* MATERIAL FOR THE TASK:

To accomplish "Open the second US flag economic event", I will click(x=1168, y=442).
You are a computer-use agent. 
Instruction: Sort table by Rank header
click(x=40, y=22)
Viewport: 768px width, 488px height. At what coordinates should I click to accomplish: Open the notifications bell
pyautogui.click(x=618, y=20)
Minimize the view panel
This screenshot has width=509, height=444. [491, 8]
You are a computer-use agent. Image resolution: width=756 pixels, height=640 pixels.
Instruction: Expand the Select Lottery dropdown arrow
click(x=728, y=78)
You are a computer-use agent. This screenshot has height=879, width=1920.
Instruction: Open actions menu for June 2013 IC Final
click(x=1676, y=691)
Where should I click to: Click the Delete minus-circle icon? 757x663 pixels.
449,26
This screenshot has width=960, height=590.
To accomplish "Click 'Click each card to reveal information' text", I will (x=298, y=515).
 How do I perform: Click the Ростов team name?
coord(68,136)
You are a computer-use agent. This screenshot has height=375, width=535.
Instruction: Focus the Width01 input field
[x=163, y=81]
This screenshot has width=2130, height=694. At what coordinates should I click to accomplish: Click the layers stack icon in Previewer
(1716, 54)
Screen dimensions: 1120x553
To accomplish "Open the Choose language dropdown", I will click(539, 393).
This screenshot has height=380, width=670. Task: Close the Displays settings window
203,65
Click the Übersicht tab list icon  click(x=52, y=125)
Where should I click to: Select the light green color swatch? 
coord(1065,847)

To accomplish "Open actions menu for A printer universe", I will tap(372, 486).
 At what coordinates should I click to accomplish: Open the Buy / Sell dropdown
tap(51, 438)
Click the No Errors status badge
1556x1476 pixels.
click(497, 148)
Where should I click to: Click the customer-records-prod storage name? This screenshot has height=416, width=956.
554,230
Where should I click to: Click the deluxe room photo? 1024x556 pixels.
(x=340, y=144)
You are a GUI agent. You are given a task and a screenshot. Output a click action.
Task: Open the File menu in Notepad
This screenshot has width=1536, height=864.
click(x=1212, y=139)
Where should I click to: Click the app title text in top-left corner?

* REQUIREMENT: Copy out each record, keeping every word as it is.

* RESULT FOR THIS TASK:
To accomplish "Open the second US flag economic event", I will click(x=1168, y=442).
You are a computer-use agent. 
Instruction: Sort table by Rank header
click(x=40, y=22)
Viewport: 768px width, 488px height. At what coordinates should I click to accomplish: Open the notifications bell
pyautogui.click(x=618, y=20)
Minimize the view panel
This screenshot has width=509, height=444. [491, 8]
You are a computer-use agent. Image resolution: width=756 pixels, height=640 pixels.
Instruction: Expand the Select Lottery dropdown arrow
click(x=728, y=78)
You are a computer-use agent. This screenshot has height=879, width=1920.
Instruction: Open actions menu for June 2013 IC Final
click(x=1676, y=691)
Where should I click to: Click the Delete minus-circle icon? 757x663 pixels.
449,26
This screenshot has width=960, height=590.
To accomplish "Click 'Click each card to reveal information' text", I will (x=298, y=515).
 How do I perform: Click the Ростов team name?
coord(68,136)
You are a computer-use agent. This screenshot has height=375, width=535.
Instruction: Focus the Width01 input field
[x=163, y=81]
This screenshot has width=2130, height=694. At what coordinates should I click to accomplish: Click the layers stack icon in Previewer
(1716, 54)
Screen dimensions: 1120x553
To accomplish "Open the Choose language dropdown", I will click(539, 393).
This screenshot has height=380, width=670. Task: Close the Displays settings window
203,65
Click the Übersicht tab list icon  click(x=52, y=125)
Where should I click to: Select the light green color swatch? 
coord(1065,847)

To accomplish "Open actions menu for A printer universe", I will tap(372, 486).
 At what coordinates should I click to accomplish: Open the Buy / Sell dropdown
tap(51, 438)
Click the No Errors status badge
1556x1476 pixels.
click(497, 148)
Where should I click to: Click the customer-records-prod storage name? This screenshot has height=416, width=956.
554,230
Where should I click to: Click the deluxe room photo? 1024x556 pixels.
(x=340, y=144)
You are a GUI agent. You are given a task and a screenshot. Output a click action.
Task: Open the File menu in Notepad
This screenshot has width=1536, height=864.
click(x=1212, y=139)
Where should I click to: Click the app title text in top-left corner?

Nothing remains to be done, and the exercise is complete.